Restate all the data word for word, leaving nothing out.

[DATA SHOWN Boundary: Start]

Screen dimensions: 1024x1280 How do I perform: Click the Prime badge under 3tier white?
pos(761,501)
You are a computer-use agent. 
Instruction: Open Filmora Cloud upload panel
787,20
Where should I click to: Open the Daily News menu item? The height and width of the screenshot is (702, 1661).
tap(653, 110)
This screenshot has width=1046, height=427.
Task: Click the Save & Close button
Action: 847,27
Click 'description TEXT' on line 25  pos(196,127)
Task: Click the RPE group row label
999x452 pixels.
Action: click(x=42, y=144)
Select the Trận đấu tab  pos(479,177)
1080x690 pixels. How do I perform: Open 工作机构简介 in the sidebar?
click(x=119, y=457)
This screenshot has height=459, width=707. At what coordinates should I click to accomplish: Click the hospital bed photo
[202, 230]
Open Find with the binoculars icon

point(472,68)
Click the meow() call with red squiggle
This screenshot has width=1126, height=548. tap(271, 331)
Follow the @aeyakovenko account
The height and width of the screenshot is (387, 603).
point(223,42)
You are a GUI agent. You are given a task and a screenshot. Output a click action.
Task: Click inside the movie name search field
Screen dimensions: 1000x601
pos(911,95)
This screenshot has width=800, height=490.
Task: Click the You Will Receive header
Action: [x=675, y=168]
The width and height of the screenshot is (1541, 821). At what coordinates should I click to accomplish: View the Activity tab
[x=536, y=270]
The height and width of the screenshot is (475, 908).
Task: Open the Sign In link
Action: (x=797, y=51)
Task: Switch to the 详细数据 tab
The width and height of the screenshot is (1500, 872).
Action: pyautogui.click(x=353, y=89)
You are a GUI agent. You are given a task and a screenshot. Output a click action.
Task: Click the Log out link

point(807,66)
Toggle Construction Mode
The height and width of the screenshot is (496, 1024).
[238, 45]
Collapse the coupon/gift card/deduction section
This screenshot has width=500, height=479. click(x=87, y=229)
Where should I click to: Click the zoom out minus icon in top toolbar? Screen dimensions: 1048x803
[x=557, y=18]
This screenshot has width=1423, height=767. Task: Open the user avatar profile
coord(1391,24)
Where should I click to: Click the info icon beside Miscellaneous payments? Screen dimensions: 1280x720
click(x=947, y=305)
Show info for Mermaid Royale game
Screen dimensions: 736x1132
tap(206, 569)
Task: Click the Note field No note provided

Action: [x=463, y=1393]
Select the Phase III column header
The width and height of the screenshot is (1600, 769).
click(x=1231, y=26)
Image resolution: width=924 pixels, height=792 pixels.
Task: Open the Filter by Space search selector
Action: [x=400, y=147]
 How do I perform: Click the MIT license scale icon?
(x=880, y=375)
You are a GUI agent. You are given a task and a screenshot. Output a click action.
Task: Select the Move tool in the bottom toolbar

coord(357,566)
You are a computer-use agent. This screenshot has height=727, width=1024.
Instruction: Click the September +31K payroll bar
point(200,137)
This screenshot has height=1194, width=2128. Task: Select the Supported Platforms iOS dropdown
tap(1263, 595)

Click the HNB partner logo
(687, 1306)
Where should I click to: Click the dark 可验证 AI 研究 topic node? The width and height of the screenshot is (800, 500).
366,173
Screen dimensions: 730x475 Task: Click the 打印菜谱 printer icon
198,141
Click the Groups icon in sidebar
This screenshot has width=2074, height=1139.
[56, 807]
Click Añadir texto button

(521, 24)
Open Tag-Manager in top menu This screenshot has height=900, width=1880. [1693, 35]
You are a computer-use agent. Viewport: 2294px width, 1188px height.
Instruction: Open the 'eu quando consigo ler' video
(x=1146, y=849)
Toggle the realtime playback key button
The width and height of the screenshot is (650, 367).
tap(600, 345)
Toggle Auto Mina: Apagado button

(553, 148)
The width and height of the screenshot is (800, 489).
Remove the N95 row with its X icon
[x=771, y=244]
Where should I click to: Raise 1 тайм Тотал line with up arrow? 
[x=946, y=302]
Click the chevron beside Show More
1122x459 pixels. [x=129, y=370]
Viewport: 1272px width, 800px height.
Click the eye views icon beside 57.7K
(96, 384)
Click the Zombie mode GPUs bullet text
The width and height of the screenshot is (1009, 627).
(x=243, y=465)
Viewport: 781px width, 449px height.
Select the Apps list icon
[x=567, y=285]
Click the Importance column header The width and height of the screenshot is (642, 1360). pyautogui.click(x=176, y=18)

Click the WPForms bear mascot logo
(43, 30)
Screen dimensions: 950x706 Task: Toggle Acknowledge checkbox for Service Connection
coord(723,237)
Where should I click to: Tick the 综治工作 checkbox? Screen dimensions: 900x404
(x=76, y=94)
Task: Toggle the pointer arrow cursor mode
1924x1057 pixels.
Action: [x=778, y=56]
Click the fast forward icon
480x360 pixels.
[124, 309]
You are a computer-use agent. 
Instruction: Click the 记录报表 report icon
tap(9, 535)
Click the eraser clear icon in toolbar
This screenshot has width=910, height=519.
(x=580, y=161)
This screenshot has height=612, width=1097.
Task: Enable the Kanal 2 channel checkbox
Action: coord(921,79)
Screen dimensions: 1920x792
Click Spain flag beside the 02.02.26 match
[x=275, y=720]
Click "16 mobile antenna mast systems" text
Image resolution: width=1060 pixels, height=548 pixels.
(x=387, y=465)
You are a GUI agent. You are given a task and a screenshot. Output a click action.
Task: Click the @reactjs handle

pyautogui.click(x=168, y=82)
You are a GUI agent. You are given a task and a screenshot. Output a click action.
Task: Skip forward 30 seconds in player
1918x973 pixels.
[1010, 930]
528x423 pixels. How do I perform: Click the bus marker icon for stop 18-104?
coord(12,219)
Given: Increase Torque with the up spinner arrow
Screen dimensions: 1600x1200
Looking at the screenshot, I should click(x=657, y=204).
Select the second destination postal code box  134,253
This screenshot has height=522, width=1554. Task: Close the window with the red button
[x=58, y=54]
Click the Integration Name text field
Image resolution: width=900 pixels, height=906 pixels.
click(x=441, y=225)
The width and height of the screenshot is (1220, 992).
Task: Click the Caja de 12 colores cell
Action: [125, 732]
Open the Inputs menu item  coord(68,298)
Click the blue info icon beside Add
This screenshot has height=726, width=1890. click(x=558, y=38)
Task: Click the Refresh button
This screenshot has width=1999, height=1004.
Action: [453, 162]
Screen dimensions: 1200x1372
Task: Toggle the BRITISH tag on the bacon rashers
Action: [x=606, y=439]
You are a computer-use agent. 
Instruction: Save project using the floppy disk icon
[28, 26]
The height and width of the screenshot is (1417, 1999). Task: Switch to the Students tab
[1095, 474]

[DATA SHOWN Boundary: End]

→ **TASK OUTPUT**:
Screen dimensions: 1024x1280 How do I perform: Click the Prime badge under 3tier white?
pos(761,501)
You are a computer-use agent. 
Instruction: Open Filmora Cloud upload panel
787,20
Where should I click to: Open the Daily News menu item? The height and width of the screenshot is (702, 1661).
tap(653, 110)
This screenshot has width=1046, height=427.
Task: Click the Save & Close button
Action: 847,27
Click 'description TEXT' on line 25  pos(196,127)
Task: Click the RPE group row label
999x452 pixels.
Action: click(x=42, y=144)
Select the Trận đấu tab  pos(479,177)
1080x690 pixels. How do I perform: Open 工作机构简介 in the sidebar?
click(x=119, y=457)
This screenshot has height=459, width=707. At what coordinates should I click to accomplish: Click the hospital bed photo
[202, 230]
Open Find with the binoculars icon

point(472,68)
Click the meow() call with red squiggle
This screenshot has width=1126, height=548. tap(271, 331)
Follow the @aeyakovenko account
The height and width of the screenshot is (387, 603).
point(223,42)
You are a GUI agent. You are given a task and a screenshot. Output a click action.
Task: Click inside the movie name search field
Screen dimensions: 1000x601
pos(911,95)
This screenshot has width=800, height=490.
Task: Click the You Will Receive header
Action: [x=675, y=168]
The width and height of the screenshot is (1541, 821). At what coordinates should I click to accomplish: View the Activity tab
[x=536, y=270]
The height and width of the screenshot is (475, 908).
Task: Open the Sign In link
Action: (x=797, y=51)
Task: Switch to the 详细数据 tab
The width and height of the screenshot is (1500, 872).
Action: pyautogui.click(x=353, y=89)
You are a GUI agent. You are given a task and a screenshot. Output a click action.
Task: Click the Log out link

point(807,66)
Toggle Construction Mode
The height and width of the screenshot is (496, 1024).
[238, 45]
Collapse the coupon/gift card/deduction section
This screenshot has width=500, height=479. click(x=87, y=229)
Where should I click to: Click the zoom out minus icon in top toolbar? Screen dimensions: 1048x803
[x=557, y=18]
This screenshot has width=1423, height=767. Task: Open the user avatar profile
coord(1391,24)
Where should I click to: Click the info icon beside Miscellaneous payments? Screen dimensions: 1280x720
click(x=947, y=305)
Show info for Mermaid Royale game
Screen dimensions: 736x1132
tap(206, 569)
Task: Click the Note field No note provided

Action: [x=463, y=1393]
Select the Phase III column header
The width and height of the screenshot is (1600, 769).
click(x=1231, y=26)
Image resolution: width=924 pixels, height=792 pixels.
Task: Open the Filter by Space search selector
Action: [x=400, y=147]
 How do I perform: Click the MIT license scale icon?
(x=880, y=375)
You are a GUI agent. You are given a task and a screenshot. Output a click action.
Task: Select the Move tool in the bottom toolbar

coord(357,566)
You are a computer-use agent. This screenshot has height=727, width=1024.
Instruction: Click the September +31K payroll bar
point(200,137)
This screenshot has height=1194, width=2128. Task: Select the Supported Platforms iOS dropdown
tap(1263, 595)

Click the HNB partner logo
(687, 1306)
Where should I click to: Click the dark 可验证 AI 研究 topic node? The width and height of the screenshot is (800, 500).
366,173
Screen dimensions: 730x475 Task: Click the 打印菜谱 printer icon
198,141
Click the Groups icon in sidebar
This screenshot has width=2074, height=1139.
[56, 807]
Click Añadir texto button

(521, 24)
Open Tag-Manager in top menu This screenshot has height=900, width=1880. [1693, 35]
You are a computer-use agent. Viewport: 2294px width, 1188px height.
Instruction: Open the 'eu quando consigo ler' video
(x=1146, y=849)
Toggle the realtime playback key button
The width and height of the screenshot is (650, 367).
tap(600, 345)
Toggle Auto Mina: Apagado button

(553, 148)
The width and height of the screenshot is (800, 489).
Remove the N95 row with its X icon
[x=771, y=244]
Where should I click to: Raise 1 тайм Тотал line with up arrow? 
[x=946, y=302]
Click the chevron beside Show More
1122x459 pixels. [x=129, y=370]
Viewport: 1272px width, 800px height.
Click the eye views icon beside 57.7K
(96, 384)
Click the Zombie mode GPUs bullet text
The width and height of the screenshot is (1009, 627).
(x=243, y=465)
Viewport: 781px width, 449px height.
Select the Apps list icon
[x=567, y=285]
Click the Importance column header The width and height of the screenshot is (642, 1360). pyautogui.click(x=176, y=18)

Click the WPForms bear mascot logo
(43, 30)
Screen dimensions: 950x706 Task: Toggle Acknowledge checkbox for Service Connection
coord(723,237)
Where should I click to: Tick the 综治工作 checkbox? Screen dimensions: 900x404
(x=76, y=94)
Task: Toggle the pointer arrow cursor mode
1924x1057 pixels.
Action: [x=778, y=56]
Click the fast forward icon
480x360 pixels.
[124, 309]
You are a computer-use agent. 
Instruction: Click the 记录报表 report icon
tap(9, 535)
Click the eraser clear icon in toolbar
This screenshot has width=910, height=519.
(x=580, y=161)
This screenshot has height=612, width=1097.
Task: Enable the Kanal 2 channel checkbox
Action: coord(921,79)
Screen dimensions: 1920x792
Click Spain flag beside the 02.02.26 match
[x=275, y=720]
Click "16 mobile antenna mast systems" text
Image resolution: width=1060 pixels, height=548 pixels.
(x=387, y=465)
You are a GUI agent. You are given a task and a screenshot. Output a click action.
Task: Click the @reactjs handle

pyautogui.click(x=168, y=82)
You are a GUI agent. You are given a task and a screenshot. Output a click action.
Task: Skip forward 30 seconds in player
1918x973 pixels.
[1010, 930]
528x423 pixels. How do I perform: Click the bus marker icon for stop 18-104?
coord(12,219)
Given: Increase Torque with the up spinner arrow
Screen dimensions: 1600x1200
Looking at the screenshot, I should click(x=657, y=204).
Select the second destination postal code box  134,253
This screenshot has height=522, width=1554. Task: Close the window with the red button
[x=58, y=54]
Click the Integration Name text field
Image resolution: width=900 pixels, height=906 pixels.
click(x=441, y=225)
The width and height of the screenshot is (1220, 992).
Task: Click the Caja de 12 colores cell
Action: [125, 732]
Open the Inputs menu item  coord(68,298)
Click the blue info icon beside Add
This screenshot has height=726, width=1890. click(x=558, y=38)
Task: Click the Refresh button
This screenshot has width=1999, height=1004.
Action: [453, 162]
Screen dimensions: 1200x1372
Task: Toggle the BRITISH tag on the bacon rashers
Action: [x=606, y=439]
You are a computer-use agent. 
Instruction: Save project using the floppy disk icon
[28, 26]
The height and width of the screenshot is (1417, 1999). Task: Switch to the Students tab
[1095, 474]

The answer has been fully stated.